Professor
Luke
Postle
has
been
awarded
a
Tier
2
Canada
Research Chair
Luke joined the C&O department in 2014 after completing his Ph.D. at the Georgia Institute of Technology in 2012, followed by a Postdoctoral Fellowship at Emory University. Luke received several awards at Georgia Tech, including the 2014 ACO Outstanding Student Prize, the 2013 Best Ph.D. Thesis Award from the Department of Mathematics, and a National Science Foundation Graduate Research Fellowship.

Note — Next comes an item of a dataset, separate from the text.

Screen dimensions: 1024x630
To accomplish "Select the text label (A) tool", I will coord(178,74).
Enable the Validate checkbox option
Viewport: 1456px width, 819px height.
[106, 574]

Luke's research interests are in structural and topological graph theory, graph colouring, and matroid theory. In his Ph.D. thesis, written under the supervision of Professor Robin Thomas, Luke proved that a 6-list-critical graph embeddable in a surface of genus g has at most O(g) vertices, thereby settling a 1994 conjecture made by Carsten Thomassen. To prove this result, Luke formulated a structure theory of "hyperbolic" graphs embedded in surfaces. This theory unified, extended, and substantially improved several results by Thomassen and others on 5-list colourings of graphs on surfaces.

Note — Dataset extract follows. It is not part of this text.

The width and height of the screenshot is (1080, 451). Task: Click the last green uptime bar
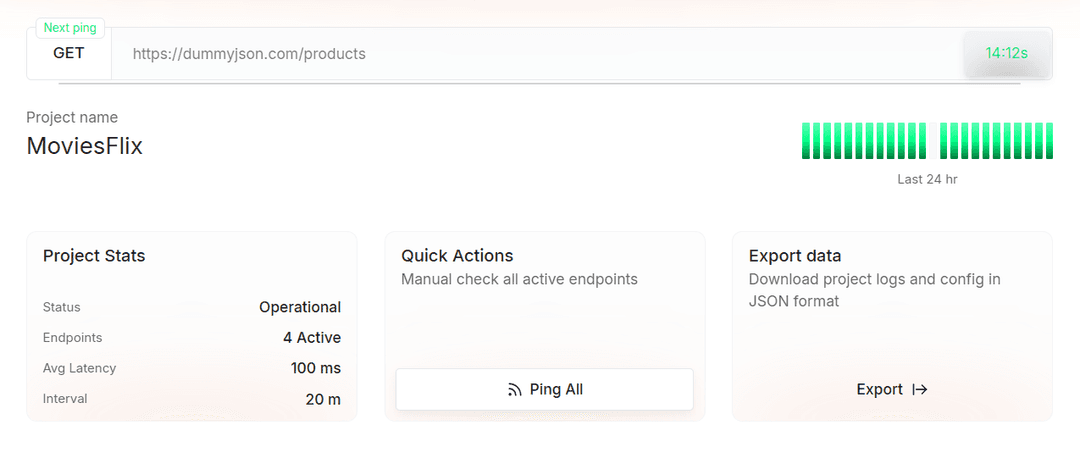(1048, 141)

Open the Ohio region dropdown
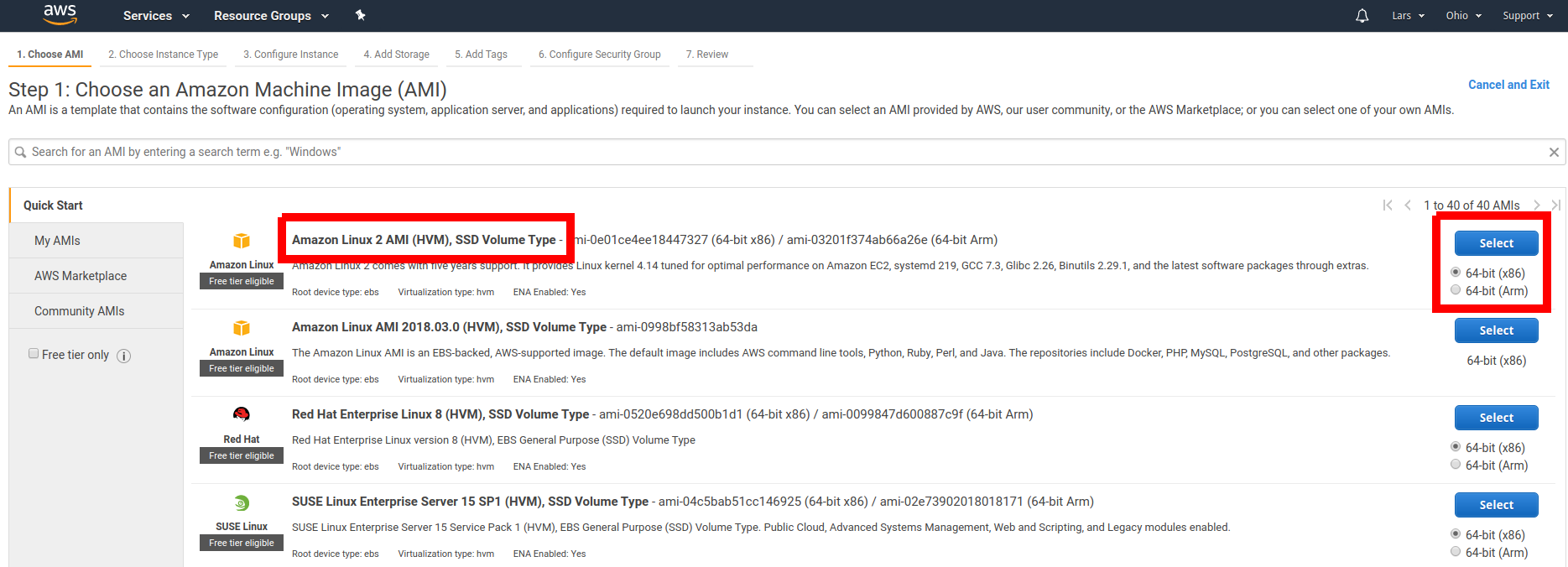click(x=1463, y=16)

The Government of Canada established the Canada Research Chairs program in 2000 to build Canada’s research and development capacity. The program invests approximately $265 million per year to attract and retain some of the world's most accomplished and promising minds researching in the areas of engineering and the natural sciences, health sciences, humanities and social sciences. Tier 2 Chairs, tenable for five years and renewable once, are for exceptional emerging researchers, acknowledged by their peers as having the potential to lead in their field. For each Tier 2 Chair, the university receives $100,000 annually for five years.